The mandate has zilch to do with Medicaid. No one is required to take Medicaid, because if you qualify for Medicaid, you’re exempt from the mandate in the first place.
It’s incredible that you need that explained to you. Try changing the channel sometime.(See what I did? I appropriated your own words to save time.)
As expected the losing sides have appealed in both Halbig v. Burwell and King v. Burwell.
The Obama administration has appealed for an en banc rehearing in the Halbig v. Burwell case. See the petition here. The Court has already requested a response from the Halbig side. The administration essentially restates its arguments, though reserving its argument about standing to a mere footnote.
Meanwhile the appellant in King v Burwell has filed directly for a petition for a writ of certiorari to the Supreme Court. See the petition here. The appellants expanded upon their statements about legislative history, appearing to address issues raised at the Fourth Circuit including quoting the now infamous statements from the Gruber presentation at Noblis which made the rounds on video.
Arguably the petition for cert had a somewhat easier argument to make given the split at the lower court level. Structurally the appellants attempt to show where the two decisions reached common ground and then emphasize the need for urgent review given the broad impact of the IRS rule and concerns over how the lower courts’ rulings should be applied.
IIRC, the United States Court of Appeals for the District of Columbia Circuit that heard the Halbig case has a special sort of jurisdiction over certain matters of interpretation of rulemaking of government agencies and is not strictly limited to geographical jurisdiction.
The petition for writ of cert in the King case does make one argument that might push SCOTUS to go ahead and take that case rather than wait for an en banc ruling on the *Halbig *case - granting this writ is likely the only means by which SCOTUS would hear the case in the coming year. Time is ticking and there is a lot at stake in clarifying the matter.
Terr, that’s a warning and you should know better than that. Post, not the poster.
And, for the general population: the sniping will stop now. Any more, no matter how small, will earn a warning. I don’t care that it’s a hot and sensitive topic. You will behave like adults in Great Debates.
Resurrecting this thread due to news today: the DC Circuit Court of Appeals will re-hear this decision, which will likely go in favor of ACA supporters.
It was expected that they would rehear the decision. What was not expected is that the ruling of the three-judge panel was invalidated; it essentially didn’t happen. I’ve read that this means the Supreme Court is less likely to take up the dispute after the DC Circuit makes its ruling.
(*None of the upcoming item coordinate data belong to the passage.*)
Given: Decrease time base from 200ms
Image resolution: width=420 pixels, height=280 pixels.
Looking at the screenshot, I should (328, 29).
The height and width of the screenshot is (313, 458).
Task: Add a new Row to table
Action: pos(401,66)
The decision to re-hear a case en banc and re-issue an opinion always means the panel opinion is withdrawn. The panel speaks for the court. Now the court is going to speak for the court.
The winning side from the DC Circuit’s panel opinion was urging the DC Circuit to NOT re-hear the case en banc. This is, I would venture to say, the position taken by virtually any party who wins a federal circuit panel decision.
The losing side from the DC Circuit’s panel opinion was urging the DC Circuit TO re-hear the case en banc. This is, I would venture to say, the position taken by many parties who have lost.
An automatic consequence of the decision to re-hear the case is that the panel opinion is withdrawn.
You said, “It was expected that they would rehear the decision. What was not expected is that the ruling of the three-judge panel was invalidated; it essentially didn’t happen.”
One of those two statements isn’t true, unless you’re changing the person or party who was ‘expecting’ in between sentences.
Anyone who expected the DC Circuit to rehear the case also expected the ruling of the three-judge panel to be invalidated as though it essentially didn’t happen. Anyone who did NOT expect the DC Circuit to re-hear the case could, I suppose, be said to have “not expected” the panel decision to be withdrawn. But even such a person would agree that his “not expectation” arose from his belief that the en banc court would not re-hear, not out of some belief that even if they re-heard it, the original panel decision would somehow remain in effect.